C’est vrai qu’il y a une tendance de fond de l’industrie pharmaceutique : les grands laboratoires ont réduit leurs services R&D et les ont mis en concurrence avec les start-up auxquelles ils achètent des molécules prometteuses. De la sorte, ils font porter le risque par des tiers. Ensuite, l’innovation dans le médicament est très particulière. La découverte d’une molécule est difficile, mais ne coûte pas très cher.

Son développement, par contre, est très onéreux. Il faut vérifier qu’elle n’est pas toxique et procéder à une série d’essais cliniques avant d’arriver à une AMM, une autorisation de mise sur le marché. Seuls les gros labos peuvent financer cela. 

La recherche publique n’est-elle pas, parfois, spoliée ?

En France, la valorisation de la recherche publique a longtemps été très mauvaise, contrairement à ce qui se pratique aux Etats-Unis. On s’est ainsi privé d’une source de financement pour nos pôles d’excellence universitaires. Cela change, mais lentement. Il faut convaincre les scientifiques de breveter leurs découvertes et les institutions de valoriser les transferts de technologie.

Comment s’oriente la recherche ? Privilégie-t-elle les maladies à forts débouchés ?

C’est une dialectique.
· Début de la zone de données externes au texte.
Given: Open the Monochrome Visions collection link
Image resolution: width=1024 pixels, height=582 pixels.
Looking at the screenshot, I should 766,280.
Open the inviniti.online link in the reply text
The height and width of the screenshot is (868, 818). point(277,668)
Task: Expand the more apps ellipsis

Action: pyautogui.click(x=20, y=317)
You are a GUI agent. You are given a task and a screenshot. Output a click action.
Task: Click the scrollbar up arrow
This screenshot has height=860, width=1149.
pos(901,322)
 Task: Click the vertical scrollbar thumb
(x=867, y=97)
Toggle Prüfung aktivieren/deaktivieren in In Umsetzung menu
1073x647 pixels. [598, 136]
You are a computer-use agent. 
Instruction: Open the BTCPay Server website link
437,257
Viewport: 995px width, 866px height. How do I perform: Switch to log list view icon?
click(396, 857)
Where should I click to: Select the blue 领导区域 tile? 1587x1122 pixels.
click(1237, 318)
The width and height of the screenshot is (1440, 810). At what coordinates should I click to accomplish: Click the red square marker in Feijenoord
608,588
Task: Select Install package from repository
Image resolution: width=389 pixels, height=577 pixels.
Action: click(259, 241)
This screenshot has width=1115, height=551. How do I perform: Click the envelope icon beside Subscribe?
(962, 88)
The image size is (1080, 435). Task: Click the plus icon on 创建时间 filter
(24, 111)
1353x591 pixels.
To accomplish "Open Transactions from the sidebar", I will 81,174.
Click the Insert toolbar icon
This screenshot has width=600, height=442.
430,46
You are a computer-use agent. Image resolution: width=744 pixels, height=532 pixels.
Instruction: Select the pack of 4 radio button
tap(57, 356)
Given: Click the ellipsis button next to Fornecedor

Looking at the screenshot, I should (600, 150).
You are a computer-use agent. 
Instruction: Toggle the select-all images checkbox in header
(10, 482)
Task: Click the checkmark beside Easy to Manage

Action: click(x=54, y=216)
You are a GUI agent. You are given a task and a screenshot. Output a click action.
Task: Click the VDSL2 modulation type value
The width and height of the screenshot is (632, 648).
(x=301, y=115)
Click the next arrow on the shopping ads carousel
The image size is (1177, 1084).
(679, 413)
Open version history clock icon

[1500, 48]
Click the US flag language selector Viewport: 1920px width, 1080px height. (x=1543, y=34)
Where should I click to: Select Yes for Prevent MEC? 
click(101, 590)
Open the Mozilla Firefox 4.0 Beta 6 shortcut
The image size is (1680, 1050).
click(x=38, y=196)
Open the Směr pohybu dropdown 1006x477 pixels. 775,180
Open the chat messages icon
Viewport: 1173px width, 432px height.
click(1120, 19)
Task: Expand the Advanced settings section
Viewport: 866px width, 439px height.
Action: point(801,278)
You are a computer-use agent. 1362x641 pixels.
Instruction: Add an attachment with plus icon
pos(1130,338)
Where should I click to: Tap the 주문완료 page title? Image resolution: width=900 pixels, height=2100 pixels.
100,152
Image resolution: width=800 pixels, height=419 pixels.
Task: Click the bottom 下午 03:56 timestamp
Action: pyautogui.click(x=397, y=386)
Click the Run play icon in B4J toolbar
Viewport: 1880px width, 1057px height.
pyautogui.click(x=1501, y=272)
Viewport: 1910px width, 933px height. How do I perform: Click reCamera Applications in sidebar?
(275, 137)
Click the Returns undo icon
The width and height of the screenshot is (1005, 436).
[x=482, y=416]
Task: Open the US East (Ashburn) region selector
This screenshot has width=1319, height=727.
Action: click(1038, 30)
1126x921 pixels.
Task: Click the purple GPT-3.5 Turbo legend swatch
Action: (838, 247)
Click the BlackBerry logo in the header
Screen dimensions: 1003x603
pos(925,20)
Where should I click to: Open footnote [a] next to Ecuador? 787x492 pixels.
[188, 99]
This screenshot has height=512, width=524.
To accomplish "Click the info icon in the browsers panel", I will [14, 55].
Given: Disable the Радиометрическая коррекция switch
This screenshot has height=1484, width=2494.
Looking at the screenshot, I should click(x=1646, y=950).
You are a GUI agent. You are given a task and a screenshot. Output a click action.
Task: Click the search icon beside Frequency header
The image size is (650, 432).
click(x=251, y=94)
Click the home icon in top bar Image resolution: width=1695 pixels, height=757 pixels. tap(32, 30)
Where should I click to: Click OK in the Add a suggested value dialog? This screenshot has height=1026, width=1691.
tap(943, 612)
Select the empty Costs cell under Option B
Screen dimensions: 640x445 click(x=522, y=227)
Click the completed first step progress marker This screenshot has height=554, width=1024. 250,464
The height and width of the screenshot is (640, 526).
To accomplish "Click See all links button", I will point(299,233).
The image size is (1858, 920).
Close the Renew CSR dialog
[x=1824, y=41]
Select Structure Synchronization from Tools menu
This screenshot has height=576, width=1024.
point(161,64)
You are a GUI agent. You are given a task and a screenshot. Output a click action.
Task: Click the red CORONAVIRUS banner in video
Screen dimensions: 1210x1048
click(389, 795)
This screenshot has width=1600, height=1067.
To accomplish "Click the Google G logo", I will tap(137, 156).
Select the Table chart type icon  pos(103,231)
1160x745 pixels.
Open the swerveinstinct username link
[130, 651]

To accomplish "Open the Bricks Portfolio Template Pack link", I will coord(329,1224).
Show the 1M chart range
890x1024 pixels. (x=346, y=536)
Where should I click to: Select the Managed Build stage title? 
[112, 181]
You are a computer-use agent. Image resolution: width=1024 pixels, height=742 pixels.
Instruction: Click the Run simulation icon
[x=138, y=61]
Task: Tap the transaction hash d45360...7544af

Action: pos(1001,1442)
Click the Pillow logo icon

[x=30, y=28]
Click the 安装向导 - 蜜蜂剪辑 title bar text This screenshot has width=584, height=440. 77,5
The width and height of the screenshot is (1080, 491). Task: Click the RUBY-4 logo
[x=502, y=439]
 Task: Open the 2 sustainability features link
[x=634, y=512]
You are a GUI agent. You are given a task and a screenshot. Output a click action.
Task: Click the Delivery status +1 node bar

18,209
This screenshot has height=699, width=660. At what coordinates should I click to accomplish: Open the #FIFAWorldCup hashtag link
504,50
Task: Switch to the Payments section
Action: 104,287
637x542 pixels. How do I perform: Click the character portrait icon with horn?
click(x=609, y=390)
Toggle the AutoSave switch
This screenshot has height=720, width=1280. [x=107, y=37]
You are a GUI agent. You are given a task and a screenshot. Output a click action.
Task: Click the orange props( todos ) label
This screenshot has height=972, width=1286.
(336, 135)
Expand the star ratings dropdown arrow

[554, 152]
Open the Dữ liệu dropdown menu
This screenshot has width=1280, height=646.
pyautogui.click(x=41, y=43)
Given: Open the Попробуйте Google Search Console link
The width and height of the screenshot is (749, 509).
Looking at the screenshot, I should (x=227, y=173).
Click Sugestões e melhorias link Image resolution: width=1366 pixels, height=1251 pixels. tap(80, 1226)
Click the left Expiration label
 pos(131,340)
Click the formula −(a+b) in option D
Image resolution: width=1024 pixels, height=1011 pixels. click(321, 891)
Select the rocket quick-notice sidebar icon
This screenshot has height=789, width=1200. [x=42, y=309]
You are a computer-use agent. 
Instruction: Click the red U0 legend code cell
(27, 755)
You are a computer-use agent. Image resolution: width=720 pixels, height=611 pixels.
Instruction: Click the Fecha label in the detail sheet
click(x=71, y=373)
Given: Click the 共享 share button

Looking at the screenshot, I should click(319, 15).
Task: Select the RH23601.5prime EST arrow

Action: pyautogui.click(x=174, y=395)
Il y a d’un côté les progrès de la science et de l’autre les débouchés. L’objectif des laboratoires est de faire correspondre les besoins et les capacités scientifiques pour y répondre. L’innovation arrive souvent par grappes. Après une période de creux au début des années 2000, nous voyons arriver une nouvelle vague avec les biotechnologies, l’oncogénétique, les nouvelles sciences de l’immunologie ainsi que les progrès dans les voies d’administration comme la chimiothérapie par voie orale.

Va-t-on vers un renchérissement des traitements, notamment pour le cancer ?

Je le crains. Il faut dire que l’oncologie est aujourd’hui le domaine de recherche le plus dynamique avec des résultats spectaculaires. On prolonge la vie de patients naguère promis à une mort rapide et certaine. Mais ces médicaments chers concernent au fond assez peu de patients, en recours pour ceux qui sont en échec thérapeutique. Je n’ai guère de doute qu’on saura les financer… ne serait-ce qu’en baissant le prix des autres médicaments ! L’arrivée récente des « biosimilaires », ces génériques de produits de biotech coûteux, est une bonne nouvelle. 

S’agissant de la distribution, l’officine à la française est-elle une spécificité en Europe ?

En dépit d’un numerus clausus, nous sommes un pays de pharmacies. L’un des rares où il y a encore un monopole absolu sur la distribution des médicaments. Au Royaume-Uni, on trouve ainsi des médicaments en grande surface.

Comment est rémunéré le pharmacien ?

Sa marge sur les médicaments remboursables est réglementée : elle est calculée à partir du prix du fabricant hors taxes. C’est une marge variable par tranches de prix : aujourd’hui elle est de 21,4% pour la tranche allant de 2 à 23 euros, de 8,5% pour la tranche de 23 à 150 euros et de… 0% pour les tranches au-dessus de 1.515 euros. Il y en a !

S’agissant des génériques, le principe, c’est que le pharmacien touche la même marge, en valeur absolue, que sur le médicament original. En outre, les fabricants peuvent accorder jusqu’à 40% de remise contre 2,5% normalement. Mais on va basculer progressivement vers un système d’honoraires, déconnecté du prix du médicament. C’est une réforme lourde de sens puisque le pharmacien sera rémunéré comme un professionnel de santé et non plus comme un commerçant.